- [DATOS PROPORCIONADOS]

------------------------

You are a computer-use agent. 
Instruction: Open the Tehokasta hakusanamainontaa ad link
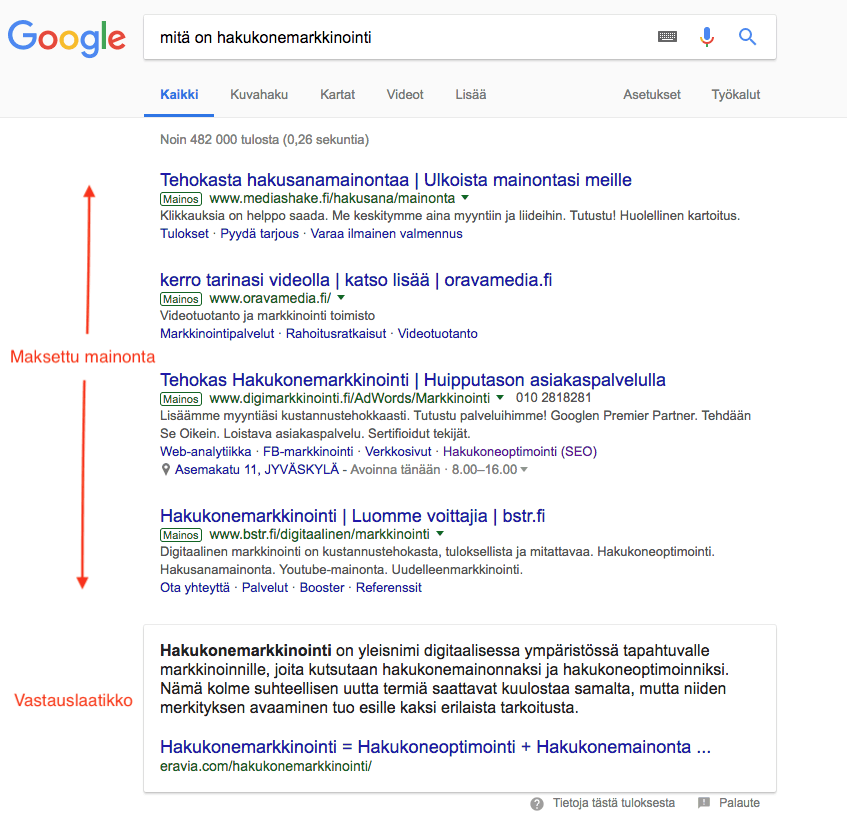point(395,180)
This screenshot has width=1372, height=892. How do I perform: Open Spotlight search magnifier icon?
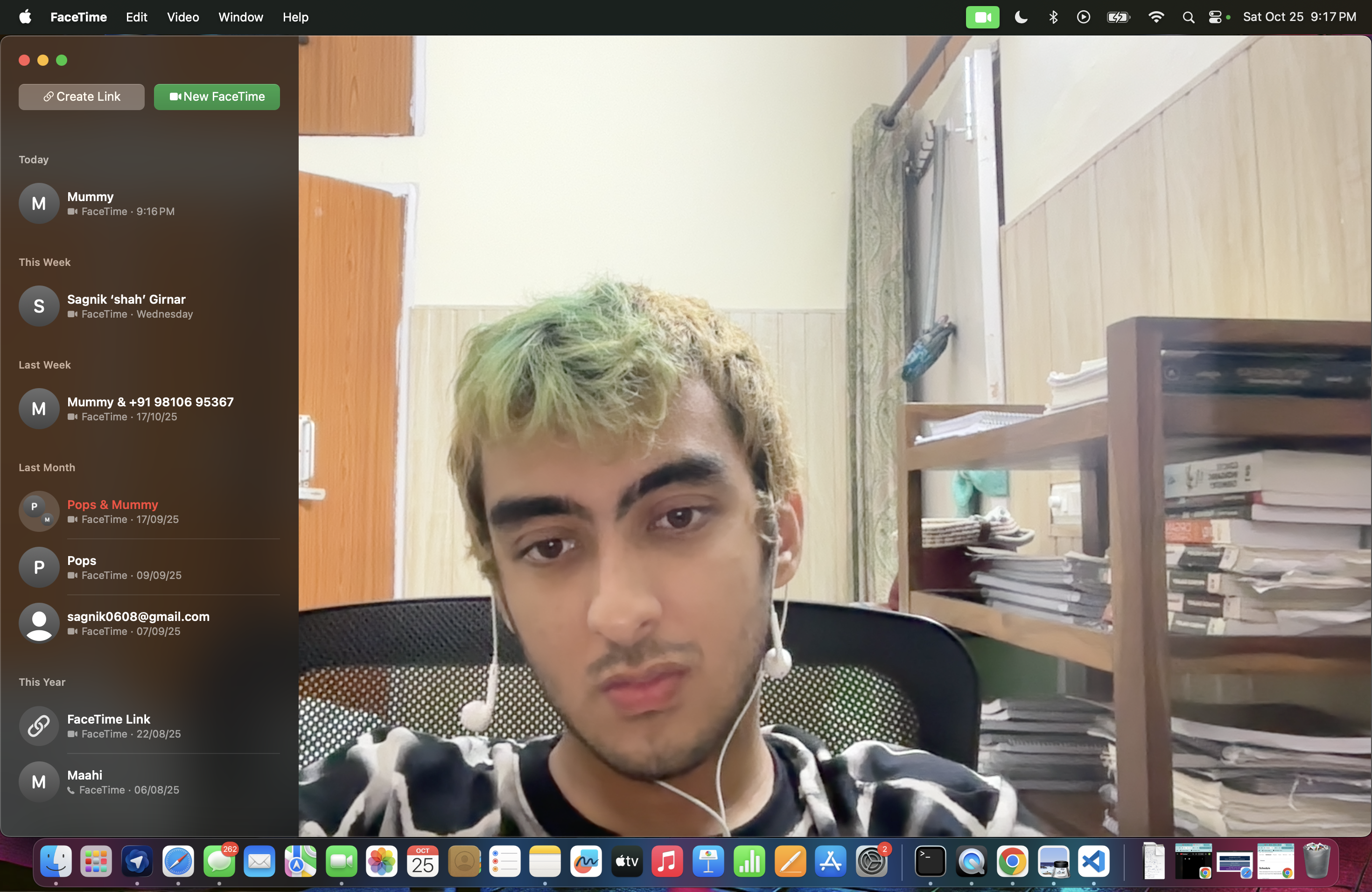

------------------------

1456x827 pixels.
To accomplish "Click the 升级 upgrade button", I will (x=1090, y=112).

------------------------

- [DETALLE DE TAREA] ¿Puedes devolver, tal cual, cada línea del material anterior en la que aparezca la palabra "Open"?

- [SOLUCIÓN PROPUESTA]
Instruction: Open the Tehokasta hakusanamainontaa ad link
This screenshot has width=1372, height=892. How do I perform: Open Spotlight search magnifier icon?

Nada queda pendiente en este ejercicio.